由 Srivatsa S. Bhat 提交于 6月 08, 2014

Cpufreq governors like the ondemand governor calculate the load on the CPU
periodically by employing deferrable timers. A deferrable timer won't fire
if the CPU is completely idle (and there are no other timers to be run), in
order to avoid unnecessary wakeups and thus save CPU power.

However, the load calculation logic is agnostic to all this, and this can
lead to the problem described below.

Time (ms)               CPU 1

100                Task-A running

110                Governor's timer fires, finds load as 100% in the last
                   10ms interval and increases the CPU frequency.

110.5              Task-A running

120		   Governor's timer fires, finds load as 100% in the last
		   10ms interval and increases the CPU frequency.

125		   Task-A went to sleep. With nothing else to do, CPU 1
		   went completely idle.

200		   Task-A woke up and started running again.

200.5		   Governor's deferred timer (which was originally programmed
		   to fire at time 130) fires now. It calculates load for the
		   time period 120 to 200.5, and finds the load is almost zero.
		   Hence it decreases the CPU frequency to the minimum.

210		   Governor's timer fires, finds load as 100% in the last
		   10ms interval and increases the CPU frequency.

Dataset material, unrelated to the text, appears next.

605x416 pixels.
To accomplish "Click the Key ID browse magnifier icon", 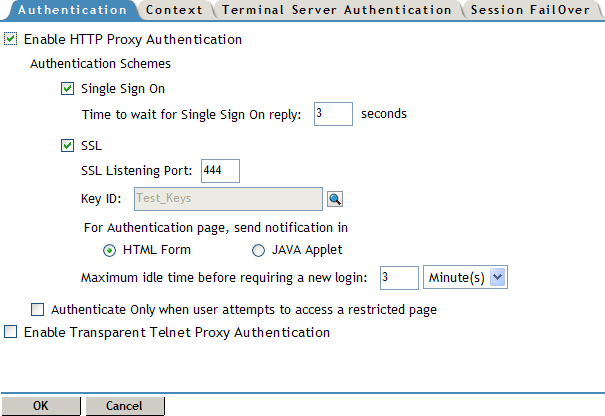I will coord(336,199).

So, after the workload woke up and started running, the frequency was suddenly
dropped to absolute minimum, and after that, there was an unnecessary delay of
10ms (sampling period) to increase the CPU frequency back to a reasonable value.
And this pattern repeats for every wake-up-from-cpu-idle for that workload.
This can be quite undesirable for latency- or response-time sensitive bursty
workloads. So we need to fix the governor's logic to detect such wake-up-from-
cpu-idle scenarios and start the workload at a reasonably high CPU frequency.

One extreme solution would be to fake a load of 100% in such scenarios. But
that might lead to undesirable side-effects such as frequency spikes (which
might also need voltage changes) especially if the previous frequency happened
to be very low.

We just want to avoid the stupidity of dropping down the frequency to a minimum
and then enduring a needless (and long) delay before ramping it up back again.
So, let us simply carry forward the previous load - that is, let us just pretend
that the 'load' for the current time-window is the same as the load for the
previous window. That way, the frequency and voltage will continue to be set
to whatever values they were set at previously. This means that bursty workloads
will get a chance to influence the CPU frequency at which they wake up from
cpu-idle, based on their past execution history. Thus, they might be able to
avoid suffering from slow wakeups and long response-times.

However, we should take care not to over-do this. For example, such a "copy
previous load" logic will benefit cases like this: (where # represents busy
and . represents idle)

##########.........#########.........###########...........##########........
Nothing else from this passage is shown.